К 1870 году я начал чувствовать потребность отдаться какому-нибудь новому произведению, где бы отразились все мои пережитки за последние три-четыре года. Но странно! Казалось бы, моя любовь к театру, специальное изучение его и в Париже и в Вене должны были бы поддержать во мне охоту к писанию драматических вещей. Но так не выходило, вероятнее всего потому, что кругом шла чужая жизнь, а разнообразие умственных и художественных впечатлений мешало сосредоточиться на сильном замысле в драме или в комедии.
Роман хотелось писать, но было рискованно приниматься за большую вещь. Останавливал вопрос — где его печатать. Для журналов это было тяжелое время, да у меня и не было связей в Петербурге, прежде всего с редакцией «Отечественных записок», перешедших от Краевского к Некрасову и Салтыкову. Ни того, ни другого я лично тогда еще не знал.

ИСХОДНЫЕ ДАННЫЕ ->
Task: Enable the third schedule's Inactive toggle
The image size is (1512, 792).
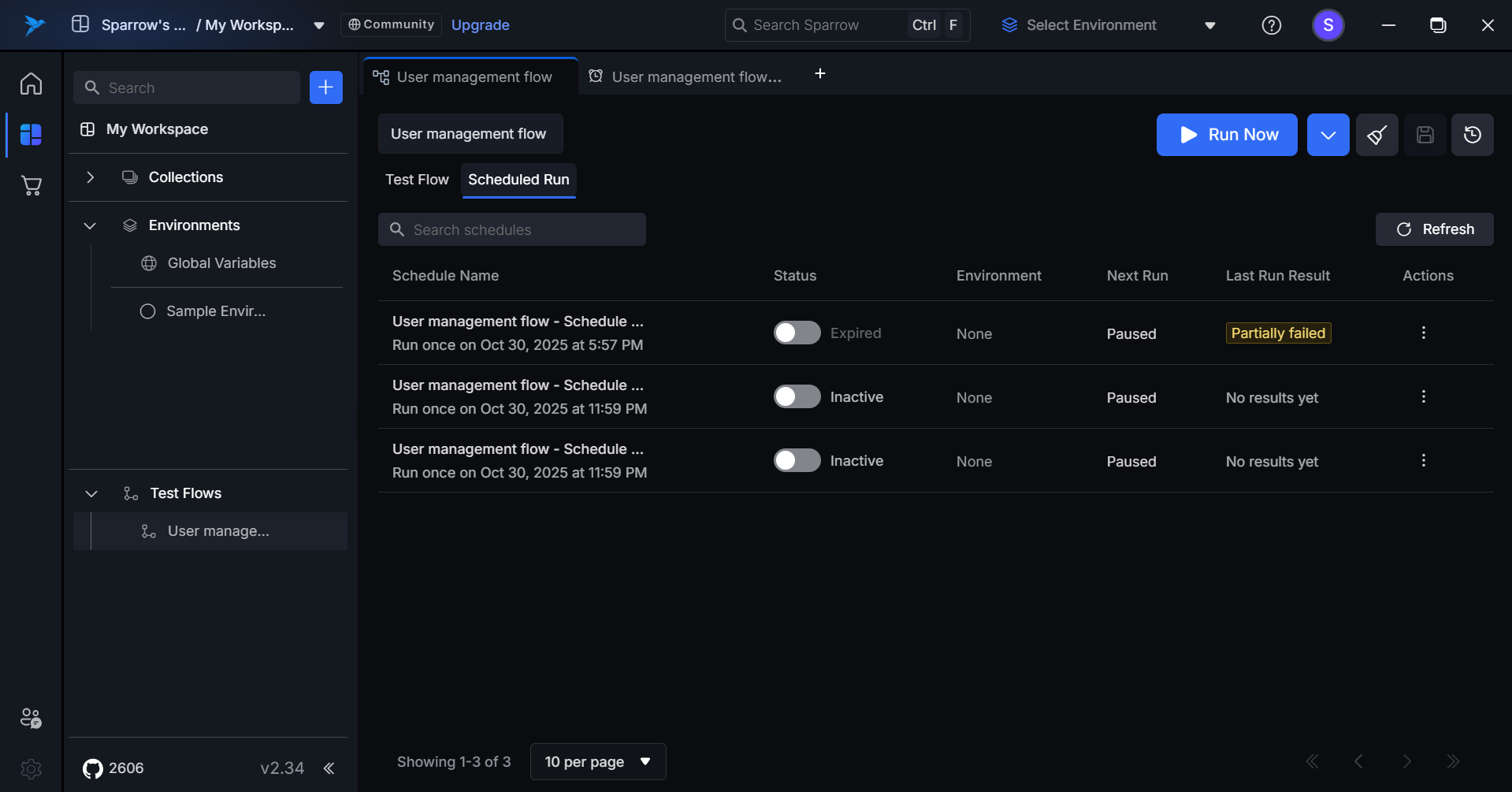Action: point(797,461)
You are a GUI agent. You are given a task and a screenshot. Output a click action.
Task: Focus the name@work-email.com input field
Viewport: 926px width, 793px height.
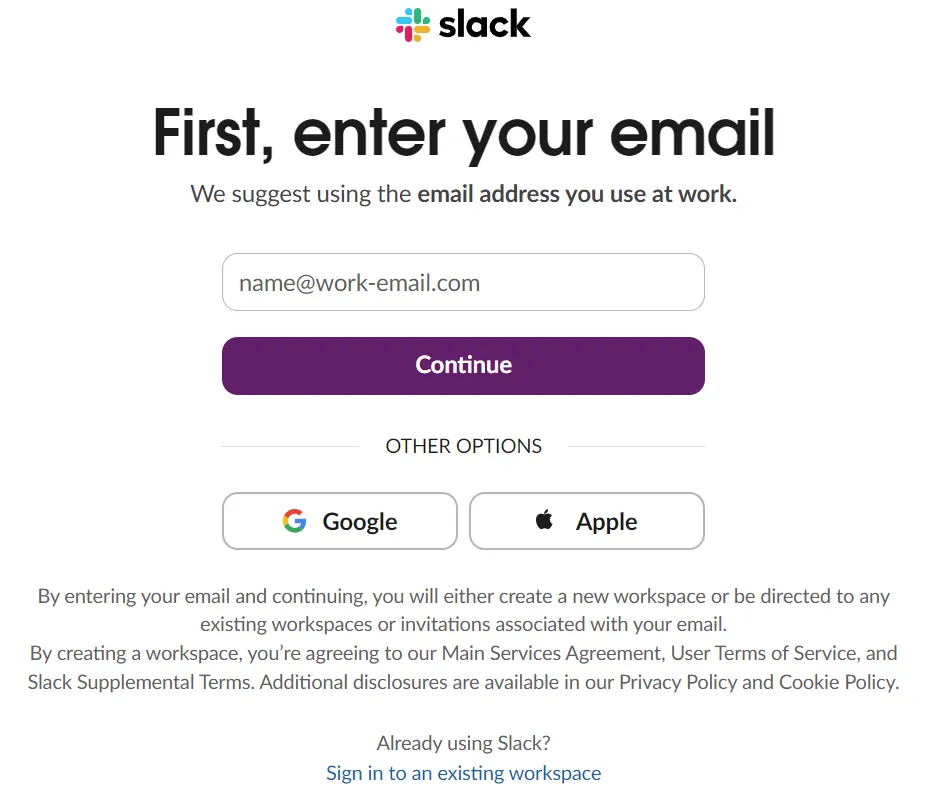pyautogui.click(x=463, y=282)
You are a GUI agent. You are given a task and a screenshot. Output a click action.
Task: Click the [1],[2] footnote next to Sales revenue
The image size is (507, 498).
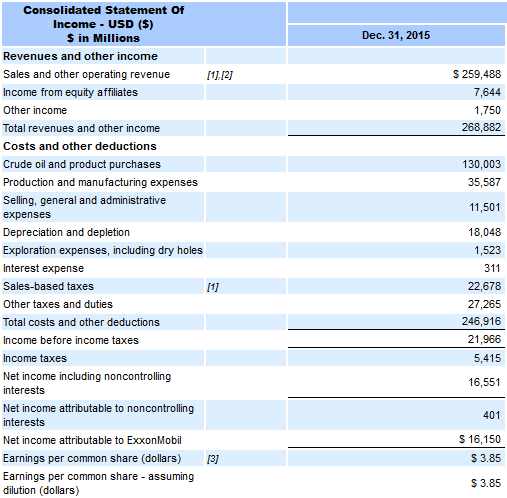[220, 75]
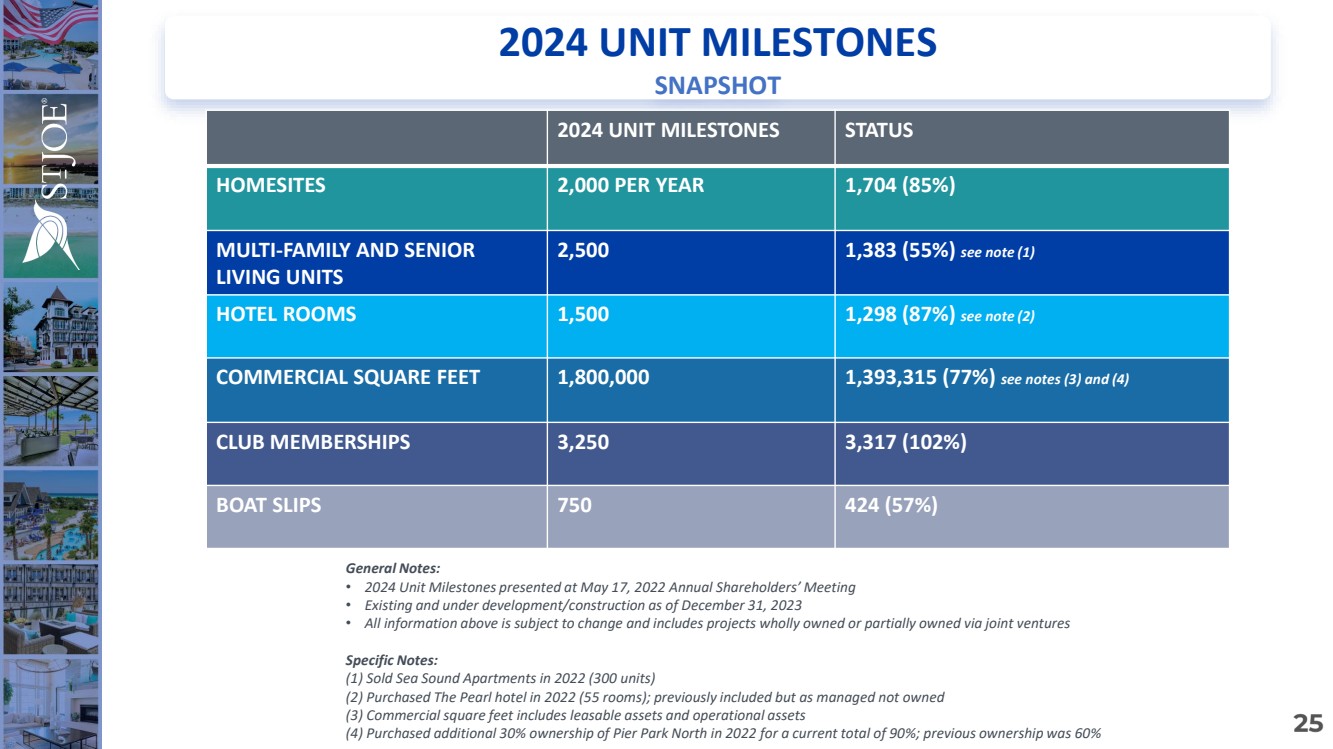Image resolution: width=1333 pixels, height=749 pixels.
Task: Click the SNAPSHOT subtitle
Action: pos(717,86)
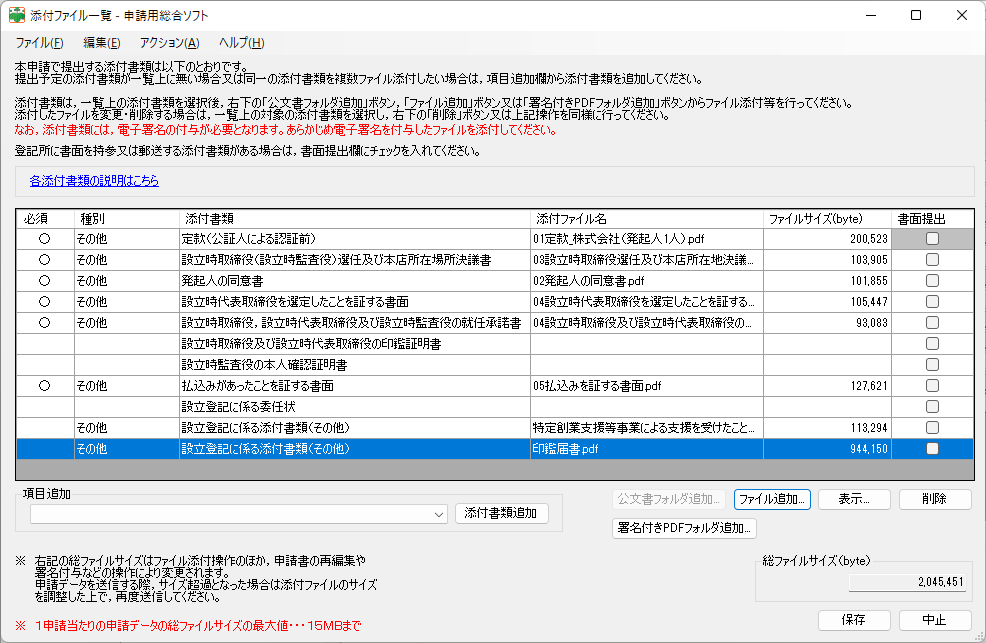The width and height of the screenshot is (986, 643).
Task: Click 署名付きPDFフォルダ追加... button
Action: coord(684,529)
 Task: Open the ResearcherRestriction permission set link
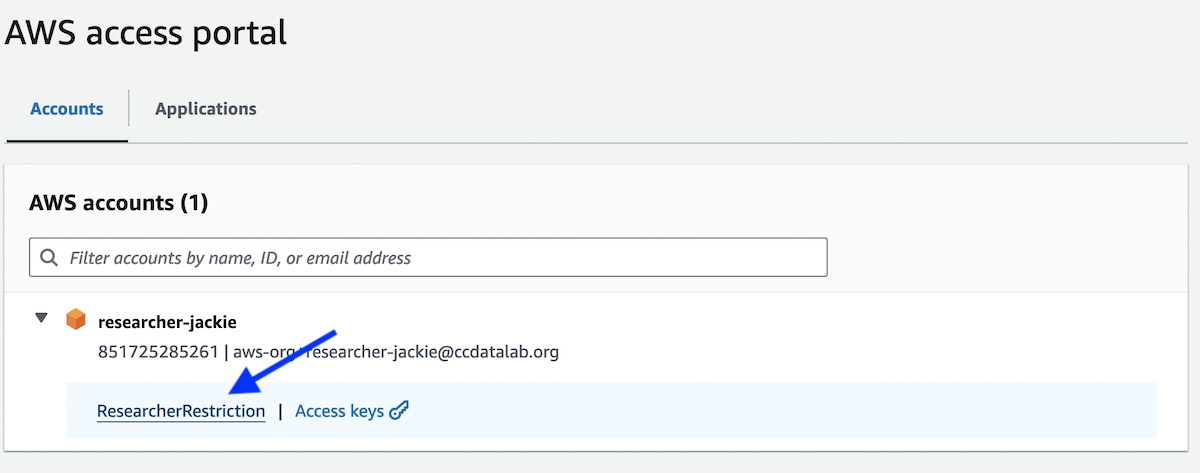(x=181, y=411)
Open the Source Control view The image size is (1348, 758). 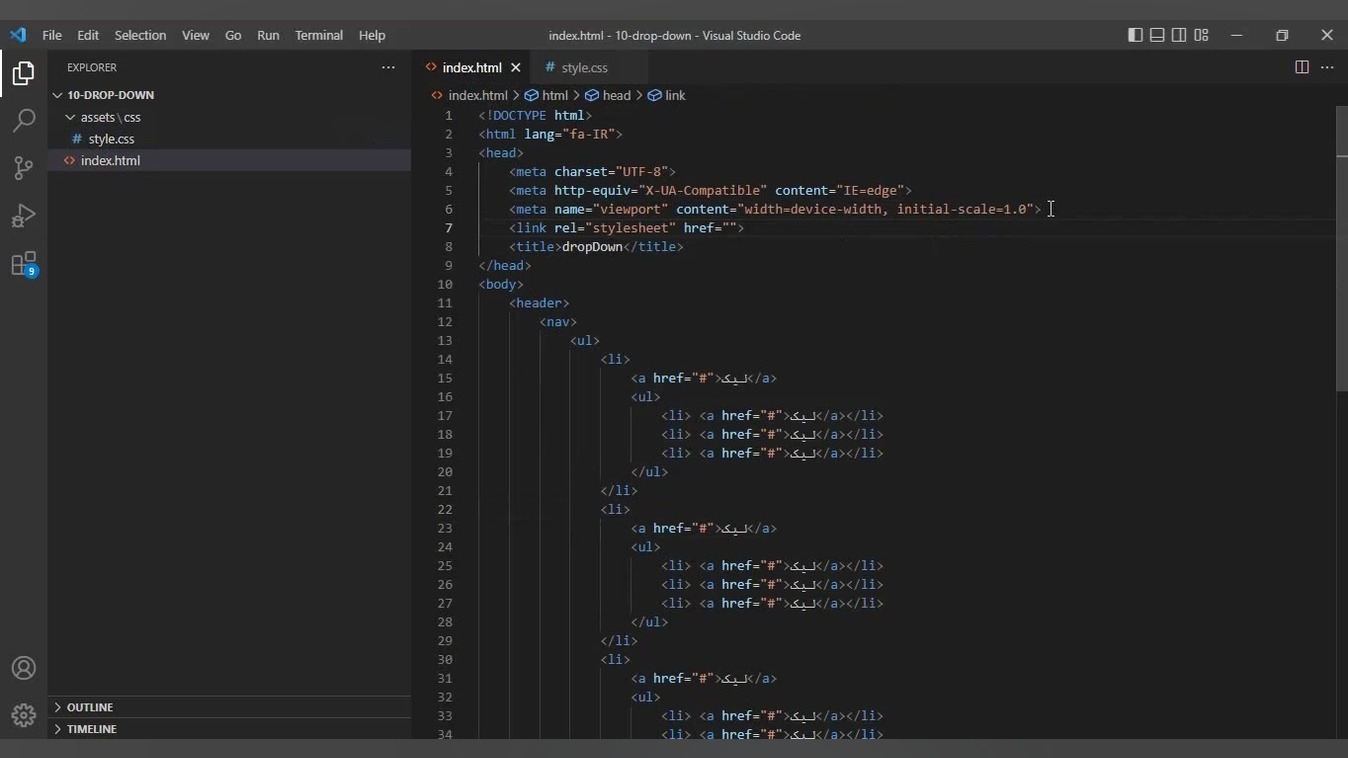[x=23, y=168]
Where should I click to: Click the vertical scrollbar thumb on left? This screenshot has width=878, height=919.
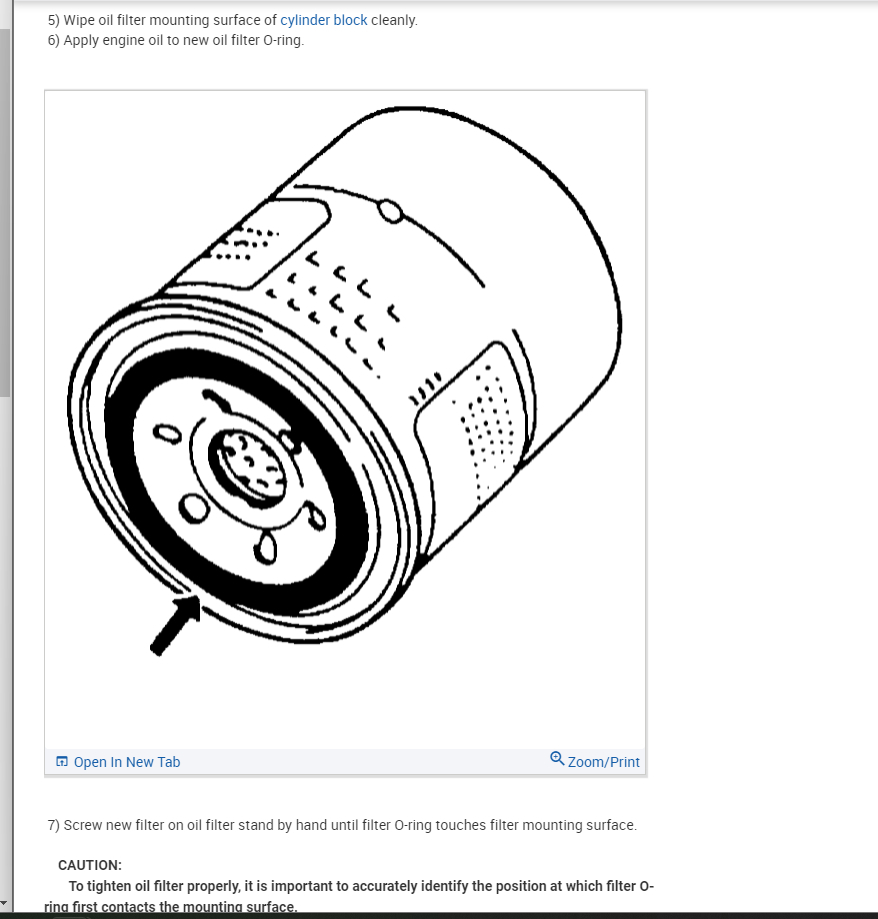click(x=5, y=212)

ЗАДАНИЯ ->
1. Согласуются ли с отрывком о литературных планах 1870 года следующие утверждения? Для каждого ответьте «да» или «нет» и приведите решающие слова отрывка в точной цитате.
(а) Изучение театра в Париже и Вене поддержало у автора охоту писать драматические вещи.
(б) Браться за роман автору мешал вопрос о том, где его печатать.
(в) Автор в то время был лично знаком с Некрасовым.
2. Напишите продолжение отрывка о литературных планах 1870 года, начиная сразу после его последнего предложения.

СПИСОК ОТВЕТОВ ->
1.
(а) Нет: «Но так не выходило».
(б) Да: «Останавливал вопрос — где его печатать».
(в) Нет: «Ни того, ни другого я лично тогда еще не знал».

2.
Но первый роман, к которому я приступил бы, должен был неминуемо, по
А мои итоги как романиста состояли тогда из четырех повествовательных вещей: «В путь-дорогу», куда вошла вся жизнь юноши и молодого человека с 1853 по 1860 год, затем оставшихся недоконченными «Земских сил», где матерьялом служила тогдашняя обновляющаяся русская жизнь в провинции, в первые 60-е годы; «Жертва вечерняя» — вся дана петербургским нравам той же эпохи и повесть «По-американски», где фоном служила Москва средины 60-х годов. Роман «На суд» стоит совсем особо, и я им сам не был доволен, писал его урывками, и моя испанская кампания была главная виновница в том, что эта вещь не получила должной цельности.
От своей мечты начала 1867 года, которая еще довольно сильно владела мною в Париже, я освободился, — идти на сцену; но ей я обязан был тем, что я так уходил в изучение театрального искусства во всех смыслах.
В Вене, кроме интереса к тому, что я нашел нового в театрах за сезон 1870 года, я ознакомился с тамошним преподаванием, в лице тамошнего знатока театра и декламатора Стракоша, и посещал его класс в Консерватории.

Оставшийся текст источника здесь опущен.